Industrial Control Systems (ICS) form essential economic and life-critical elements of UK national infrastructure and play a key part in enabling the operation of complex defence platforms. Within these environments, Programmable Logic Controllers (PLCs) facilitate the overall industrial process through the orchestration of physical actuators based on the logical processing of sensory and user input within the context of a pre-defined program.

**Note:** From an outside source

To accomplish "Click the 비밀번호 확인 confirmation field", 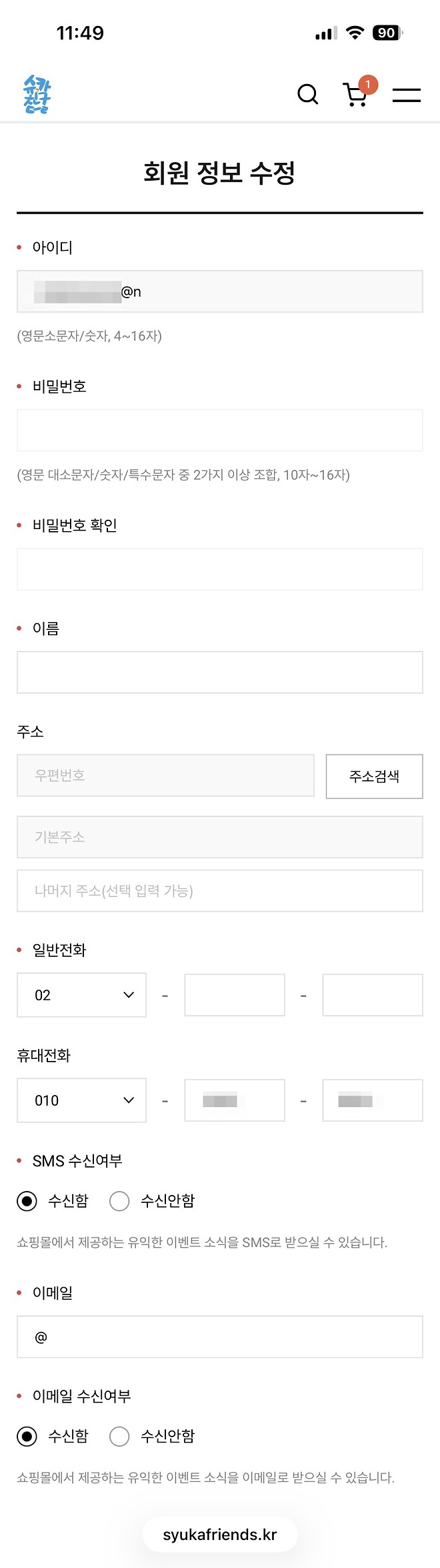I will tap(219, 569).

There are numerous makes and models of PLC on the market which consist of different proprietary hardware and supporting control and management software. There is a number of challenges associated with these PLCs from a Cyber Security perspective, including:

• Little to no security functionality built into the PLCs leaving them vulnerable to a range of attacks;

• A disparate set of communication protocols which vary depending on manufacturer;

• Relatively low computational power which cannot be modified/supplemented;

• Whilst supplementary hardware modules (for example to introduce additional communication interfaces) can be used on some PLCs, the options tend to be limited;

Prior research has highlighted how virtualisation of the functionality of these devices may offer a solution. By using commodity IT hardware to host the virtual PLC (vPLC) instances, the physical footprint of these devices can be reduced (increasing scalability options), whilst increasing the possible flexibility of device hardware characteristics. Whilst some solutions exist currently, these primarily serve as a mechanism to support process development and testing. 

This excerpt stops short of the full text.